Silentmaxx PSU Ecosilent 80Plus 550W
Intel Core i5 2500+ boxed
Zotac GeForce GTX 560
WD Caviar Black 1TB

Hatte vor mir einen Silentmass HD-Silencer für meine Festplatte und einen neuen Lüfter für meinen CPU zu kaufen. Da ich die Geräuschquelle allerdings nicht genau identifizieren kann, bin ich mir nicht ganz sicher, ob das nicht auch von der GraKa kommen könnte.
Was sagt ihr dazu und welchen Lüfter würdet ihr mir für den CPU empfehlen?
http://www.geizhals.at/deutschland/?fs=silentmaxx+hd&in=


----------



## Zocker15xD (30. Oktober 2011)

Also alle Grafikkarten werden in der Regel beim Spielen etwas lauter, es könnte unter anderem an der karte liegen, aber eine neue karte zu kaufen wäre unsinnig.
CPU: Hast du den 2500 oder den 2500K??? Wenn du später mal übertakten willst würde ich den Mugen 3 nehmen, ansonsten den Katana 3,
         klar, der boxed kühler wird unter last sehr laut


----------



## quaaaaaak (30. Oktober 2011)

### QUELLENAUSZUG
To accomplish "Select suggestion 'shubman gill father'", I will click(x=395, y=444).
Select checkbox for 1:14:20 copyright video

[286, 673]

### AUFGABEN
A. Fasse den Forenausschnitt über die Geräusche im PC bitte in zwei Sätzen zusammen.
B. Schreibe den Forenausschnitt über die Geräusche im PC nach der letzten gezeigten Zeile weiter.
Das Material spielt hierfür keine Rolle.

### LÖSUNGEN
A. Im ersten Beitrag geht es um den geplanten Kauf eines HD-Silencers für die Festplatte und eines neuen CPU-Lüfters, wobei unklar ist, ob das Geräusch nicht von der Grafikkarte kommt, und es wird nach einer Empfehlung für den CPU-Lüfter gefragt. Zocker15xD antwortet, dass Grafikkarten beim Spielen meist lauter werden, eine neue Karte aber unsinnig wäre, rät zum Mugen 3 für späteres Übertakten und sonst zum Katana 3 und merkt an, dass der Boxed-Kühler unter Last sehr laut wird.

B.
Scythe Katana 3 sollte den ganzen rechner leiser machen 
was hast du denn für gehäuse lüfter?
die grafikkarte kanns durchaus sein, du kannst ja mal mit hwmonitor oder speedfan prüfen, was da so extrem schnell dreht


----------



## Fraggerick (30. Oktober 2011)

du kannst die geräuschquelle lokalisieren, in dem du einmal furmark ( FurMark - Download - CHIP Online ) 15min laufen lässt und hörts.

dann furmark aus machen, und prime anschalten ( Prime95 - Download - CHIP Online )

bei dem furmark den burn-in und bei prime den "maximum heat"

das erste belastet die graka, das letztere den prozessor. 

wenn du das bei offener seitenwand machst, wirst du recht schnell wissen, wer der schreihals ist.


falls es der cpukühler sein sollte: du kannst im bios ruhig als angepeilte cpu-temperatur 60grad einstellen, dann wird der etwas leiser.


----------



## AlphaSponge (30. Oktober 2011)

Vielen Dank für die schnellen Antworten.

Wie oben schon erwähnt habe ich mir nur das Nötigste gekauft. Habe also noch gar keinen Gehäuselüfter. Wollte mir aber auf jeden Fall vorne oder hinten oder beide einbauen.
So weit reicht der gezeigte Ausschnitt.